Jesse Phillips wrote:
Walter Bright Wrote:
Steven Schveighoffer wrote:
A pure function also cannot modify any data via its parameters. In
other words, its parameters must be transitively const.
Yes, a strongly pure function must have those traits.
No, that would be a weakly pure one.
But, purity exists to allow for optimization. A weakly pure function
cannot be optimized anymore than a normal function, but a strongly pure
can still be optimized even if it calls weakly-pure functions.

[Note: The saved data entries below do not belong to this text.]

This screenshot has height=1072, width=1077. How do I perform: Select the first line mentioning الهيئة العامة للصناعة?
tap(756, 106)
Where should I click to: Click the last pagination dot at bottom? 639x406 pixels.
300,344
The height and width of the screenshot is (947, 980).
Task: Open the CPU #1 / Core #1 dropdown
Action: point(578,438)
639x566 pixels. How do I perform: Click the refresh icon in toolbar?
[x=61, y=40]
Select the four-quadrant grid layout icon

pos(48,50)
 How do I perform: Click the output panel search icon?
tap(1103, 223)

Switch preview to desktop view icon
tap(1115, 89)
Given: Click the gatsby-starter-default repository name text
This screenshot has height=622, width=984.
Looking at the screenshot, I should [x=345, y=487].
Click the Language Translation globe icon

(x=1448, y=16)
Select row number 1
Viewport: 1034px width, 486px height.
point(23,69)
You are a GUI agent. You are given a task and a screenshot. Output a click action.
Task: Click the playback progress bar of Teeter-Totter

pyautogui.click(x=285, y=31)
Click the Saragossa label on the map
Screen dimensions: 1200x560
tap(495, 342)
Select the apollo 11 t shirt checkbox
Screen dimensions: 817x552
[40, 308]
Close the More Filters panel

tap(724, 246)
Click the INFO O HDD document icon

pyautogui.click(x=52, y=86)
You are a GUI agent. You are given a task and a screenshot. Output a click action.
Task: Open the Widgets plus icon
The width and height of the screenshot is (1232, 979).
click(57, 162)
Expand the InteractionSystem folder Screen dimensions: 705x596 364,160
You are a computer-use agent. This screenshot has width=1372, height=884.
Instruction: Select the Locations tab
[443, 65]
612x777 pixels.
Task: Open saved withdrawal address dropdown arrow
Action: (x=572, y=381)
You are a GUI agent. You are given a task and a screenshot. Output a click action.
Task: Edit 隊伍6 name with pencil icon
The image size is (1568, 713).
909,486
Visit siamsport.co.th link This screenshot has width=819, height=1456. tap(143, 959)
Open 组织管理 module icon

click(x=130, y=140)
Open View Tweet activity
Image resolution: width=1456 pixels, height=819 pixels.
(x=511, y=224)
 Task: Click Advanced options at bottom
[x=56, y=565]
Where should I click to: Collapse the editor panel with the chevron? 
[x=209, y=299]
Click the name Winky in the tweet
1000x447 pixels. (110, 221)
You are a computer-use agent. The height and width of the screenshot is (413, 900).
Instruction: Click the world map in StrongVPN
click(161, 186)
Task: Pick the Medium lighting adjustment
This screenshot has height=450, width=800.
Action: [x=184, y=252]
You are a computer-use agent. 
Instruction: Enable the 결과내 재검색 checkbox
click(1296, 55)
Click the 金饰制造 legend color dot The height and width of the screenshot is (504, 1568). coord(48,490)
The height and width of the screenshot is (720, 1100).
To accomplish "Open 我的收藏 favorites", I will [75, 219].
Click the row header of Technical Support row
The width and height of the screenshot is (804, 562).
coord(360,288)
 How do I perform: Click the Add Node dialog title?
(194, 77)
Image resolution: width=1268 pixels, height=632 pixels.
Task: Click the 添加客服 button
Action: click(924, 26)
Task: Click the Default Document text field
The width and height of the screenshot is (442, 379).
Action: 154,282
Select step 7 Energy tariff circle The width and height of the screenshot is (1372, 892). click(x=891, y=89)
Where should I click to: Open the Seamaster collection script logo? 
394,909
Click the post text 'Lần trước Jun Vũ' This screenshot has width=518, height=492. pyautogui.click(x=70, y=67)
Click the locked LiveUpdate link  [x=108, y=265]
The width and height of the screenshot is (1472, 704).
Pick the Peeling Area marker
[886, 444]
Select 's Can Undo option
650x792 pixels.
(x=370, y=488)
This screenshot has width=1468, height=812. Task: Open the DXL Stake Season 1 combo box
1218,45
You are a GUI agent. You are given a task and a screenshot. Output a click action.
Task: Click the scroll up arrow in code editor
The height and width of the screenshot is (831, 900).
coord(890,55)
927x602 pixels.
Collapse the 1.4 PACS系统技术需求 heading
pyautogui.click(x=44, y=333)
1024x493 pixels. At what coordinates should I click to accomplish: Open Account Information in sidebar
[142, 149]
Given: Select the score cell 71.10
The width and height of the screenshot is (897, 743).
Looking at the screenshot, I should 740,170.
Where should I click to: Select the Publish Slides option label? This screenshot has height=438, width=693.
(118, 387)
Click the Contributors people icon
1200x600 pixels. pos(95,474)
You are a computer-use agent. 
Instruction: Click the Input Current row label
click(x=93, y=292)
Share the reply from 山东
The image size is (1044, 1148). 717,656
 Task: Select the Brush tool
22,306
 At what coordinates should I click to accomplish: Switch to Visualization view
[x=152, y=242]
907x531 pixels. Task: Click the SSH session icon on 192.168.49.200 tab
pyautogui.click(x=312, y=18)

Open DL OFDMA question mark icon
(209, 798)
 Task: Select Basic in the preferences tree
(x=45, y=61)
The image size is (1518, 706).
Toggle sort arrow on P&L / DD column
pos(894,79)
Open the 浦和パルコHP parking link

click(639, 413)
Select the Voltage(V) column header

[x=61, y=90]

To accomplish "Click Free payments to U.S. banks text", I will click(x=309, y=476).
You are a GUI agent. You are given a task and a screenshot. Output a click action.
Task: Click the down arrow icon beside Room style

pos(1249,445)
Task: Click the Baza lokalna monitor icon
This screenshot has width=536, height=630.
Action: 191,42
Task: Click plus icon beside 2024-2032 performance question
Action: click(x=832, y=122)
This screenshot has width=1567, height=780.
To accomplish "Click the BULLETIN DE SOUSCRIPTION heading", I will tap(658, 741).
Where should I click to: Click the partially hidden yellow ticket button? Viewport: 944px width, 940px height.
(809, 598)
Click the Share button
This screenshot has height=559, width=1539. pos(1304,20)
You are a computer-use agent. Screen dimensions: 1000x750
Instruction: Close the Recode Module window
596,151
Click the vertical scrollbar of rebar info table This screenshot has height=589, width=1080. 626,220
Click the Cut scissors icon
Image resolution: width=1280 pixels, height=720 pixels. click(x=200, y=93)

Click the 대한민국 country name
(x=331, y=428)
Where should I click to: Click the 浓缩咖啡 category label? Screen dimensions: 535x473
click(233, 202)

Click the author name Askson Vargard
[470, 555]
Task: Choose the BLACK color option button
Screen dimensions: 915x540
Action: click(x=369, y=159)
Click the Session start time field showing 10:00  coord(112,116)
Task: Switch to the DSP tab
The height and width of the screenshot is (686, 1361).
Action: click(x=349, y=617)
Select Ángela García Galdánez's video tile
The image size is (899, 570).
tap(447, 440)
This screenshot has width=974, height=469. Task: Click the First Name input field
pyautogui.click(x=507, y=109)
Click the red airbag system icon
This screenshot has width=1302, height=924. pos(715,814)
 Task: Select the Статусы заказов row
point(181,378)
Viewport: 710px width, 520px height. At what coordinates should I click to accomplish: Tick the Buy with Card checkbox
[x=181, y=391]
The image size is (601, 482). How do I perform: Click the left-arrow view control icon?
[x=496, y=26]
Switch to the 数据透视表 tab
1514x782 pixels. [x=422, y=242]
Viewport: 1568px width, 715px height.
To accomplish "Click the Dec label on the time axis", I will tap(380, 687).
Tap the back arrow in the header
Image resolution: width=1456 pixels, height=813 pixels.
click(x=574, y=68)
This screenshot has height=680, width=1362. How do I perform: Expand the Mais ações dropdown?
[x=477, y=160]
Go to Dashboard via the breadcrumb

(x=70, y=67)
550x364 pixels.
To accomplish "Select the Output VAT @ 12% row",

I'll give you an example (with a new keyword to help you understand the
difference):
weaklypure void reverse(int[] x) { for(int i = 0; i * 2 < x.length; i++)
swap(x[i], x[$-1-i]); }
pure int foo(const(int)[] x) { auto x2 = x.dup; reverse(x2); // do some
calculation on x2 ... return calculation; }
Hopefully you can see how foo still is pure, while being able to call
reverse. Essentially, weakly-pure functions can be used to build
strongly-pure functions.
This isn't what I was talking about - you didn't modify the contents of the
array x[].
The problem is that you can't call reverse or sort unless the function is
'pure,' but the function can not be pure because it modifies its own
parameters which means his example function cannot be marked pure even though
it is.
The function in the example does not modify its parameters.